— REQUIRED WORK —
Show each line in the records below that has the word "width" in it, copied in full.

— TASK INPUT —
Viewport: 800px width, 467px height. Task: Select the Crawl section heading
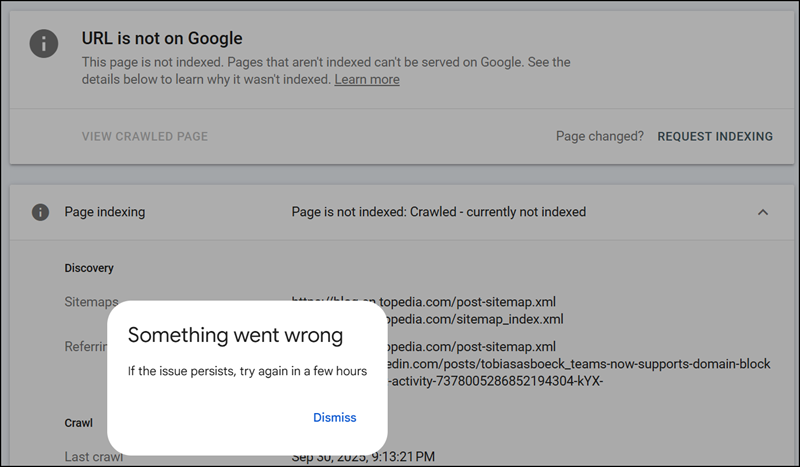point(79,423)
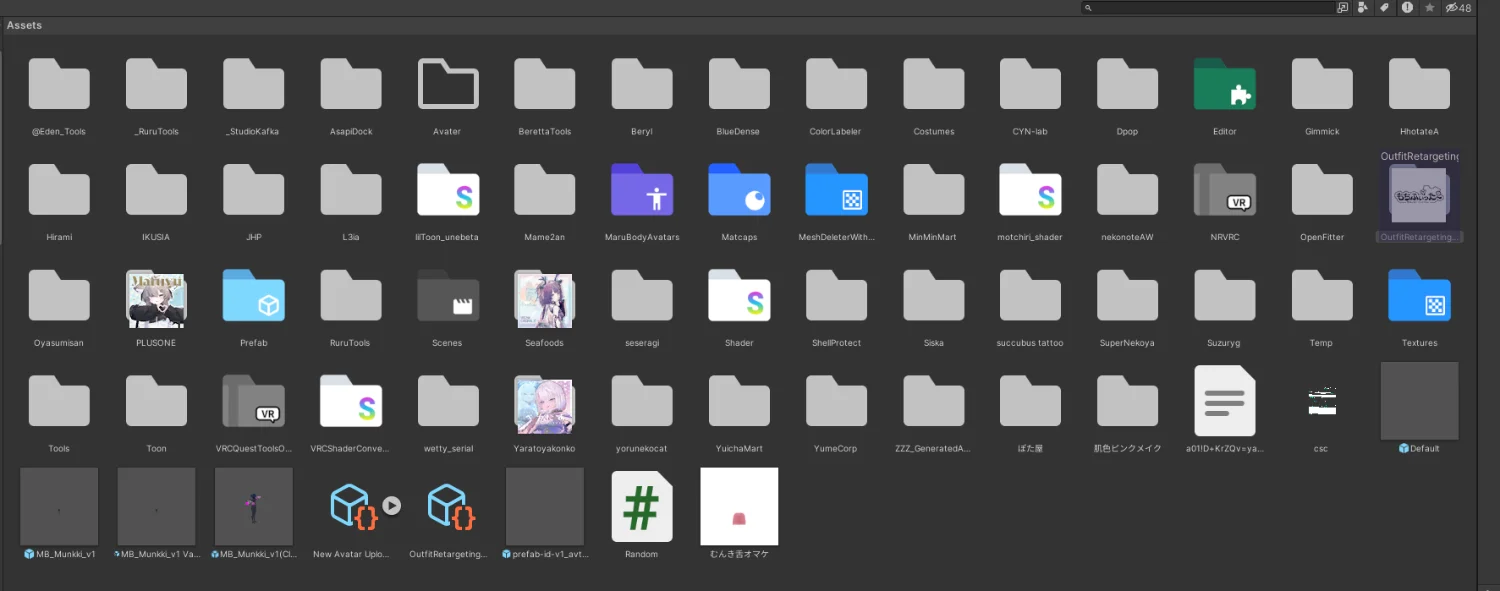Toggle the Favorites star icon
This screenshot has width=1500, height=591.
tap(1429, 8)
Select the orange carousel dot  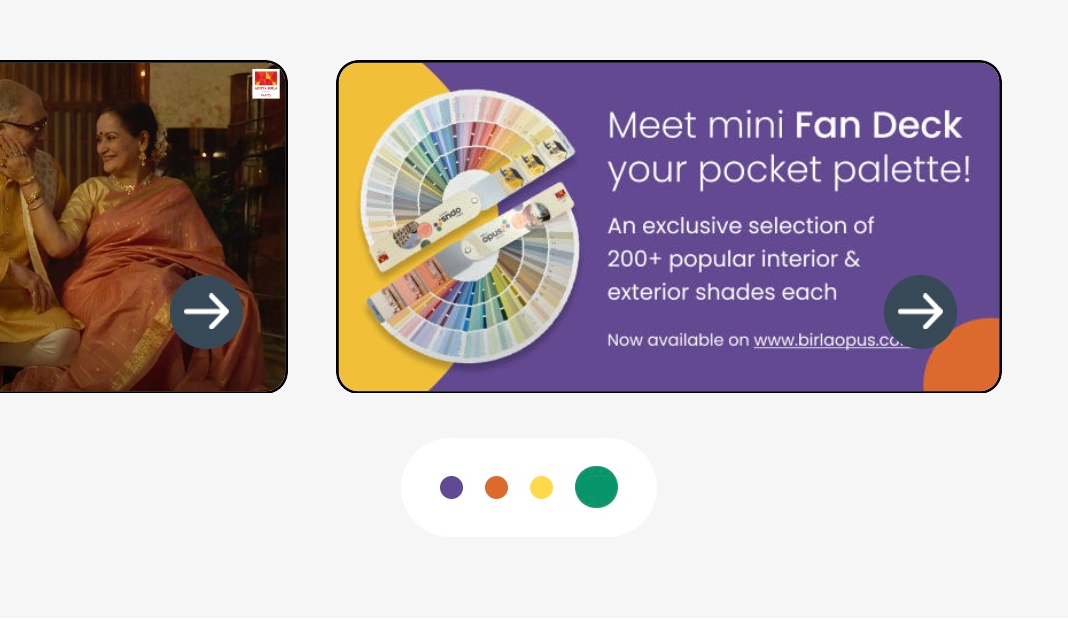(496, 487)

— TASK OUTPUT —
Viewport: 800px width, 467px height. Task: Select the Crawl section heading
This screenshot has width=1500, height=591.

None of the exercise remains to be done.